* _Action item_
Reproduce the data, keeping every word exactly as it is.

Start of Information given

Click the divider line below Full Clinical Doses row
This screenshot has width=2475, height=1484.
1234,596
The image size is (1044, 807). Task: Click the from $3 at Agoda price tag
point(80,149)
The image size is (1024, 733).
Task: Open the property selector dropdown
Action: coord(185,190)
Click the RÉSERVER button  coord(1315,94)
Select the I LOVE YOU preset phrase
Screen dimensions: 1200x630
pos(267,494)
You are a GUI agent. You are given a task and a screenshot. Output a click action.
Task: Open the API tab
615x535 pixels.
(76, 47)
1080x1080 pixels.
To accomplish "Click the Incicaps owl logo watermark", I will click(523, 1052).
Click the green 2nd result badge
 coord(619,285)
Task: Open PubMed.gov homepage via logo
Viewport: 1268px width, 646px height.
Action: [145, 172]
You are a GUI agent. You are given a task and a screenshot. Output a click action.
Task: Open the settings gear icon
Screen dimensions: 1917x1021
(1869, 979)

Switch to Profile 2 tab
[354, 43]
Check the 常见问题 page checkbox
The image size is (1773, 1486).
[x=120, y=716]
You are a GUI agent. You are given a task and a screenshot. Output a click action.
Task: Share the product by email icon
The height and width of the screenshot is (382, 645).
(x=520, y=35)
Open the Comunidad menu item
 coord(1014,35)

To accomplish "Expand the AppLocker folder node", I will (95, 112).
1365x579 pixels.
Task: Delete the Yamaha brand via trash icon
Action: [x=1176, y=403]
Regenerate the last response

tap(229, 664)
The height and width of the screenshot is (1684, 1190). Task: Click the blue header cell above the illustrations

End of Information given

* _Task solution_
Click the divider line below Full Clinical Doses row
This screenshot has width=2475, height=1484.
1234,596
The image size is (1044, 807). Task: Click the from $3 at Agoda price tag
point(80,149)
The image size is (1024, 733).
Task: Open the property selector dropdown
Action: coord(185,190)
Click the RÉSERVER button  coord(1315,94)
Select the I LOVE YOU preset phrase
Screen dimensions: 1200x630
pos(267,494)
You are a GUI agent. You are given a task and a screenshot. Output a click action.
Task: Open the API tab
615x535 pixels.
(76, 47)
1080x1080 pixels.
To accomplish "Click the Incicaps owl logo watermark", I will click(523, 1052).
Click the green 2nd result badge
 coord(619,285)
Task: Open PubMed.gov homepage via logo
Viewport: 1268px width, 646px height.
Action: [145, 172]
You are a GUI agent. You are given a task and a screenshot. Output a click action.
Task: Open the settings gear icon
Screen dimensions: 1917x1021
(1869, 979)

Switch to Profile 2 tab
[354, 43]
Check the 常见问题 page checkbox
The image size is (1773, 1486).
[x=120, y=716]
You are a GUI agent. You are given a task and a screenshot. Output a click action.
Task: Share the product by email icon
The height and width of the screenshot is (382, 645).
(x=520, y=35)
Open the Comunidad menu item
 coord(1014,35)

To accomplish "Expand the AppLocker folder node", I will (95, 112).
1365x579 pixels.
Task: Delete the Yamaha brand via trash icon
Action: [x=1176, y=403]
Regenerate the last response

tap(229, 664)
The height and width of the screenshot is (1684, 1190). Task: Click the blue header cell above the illustrations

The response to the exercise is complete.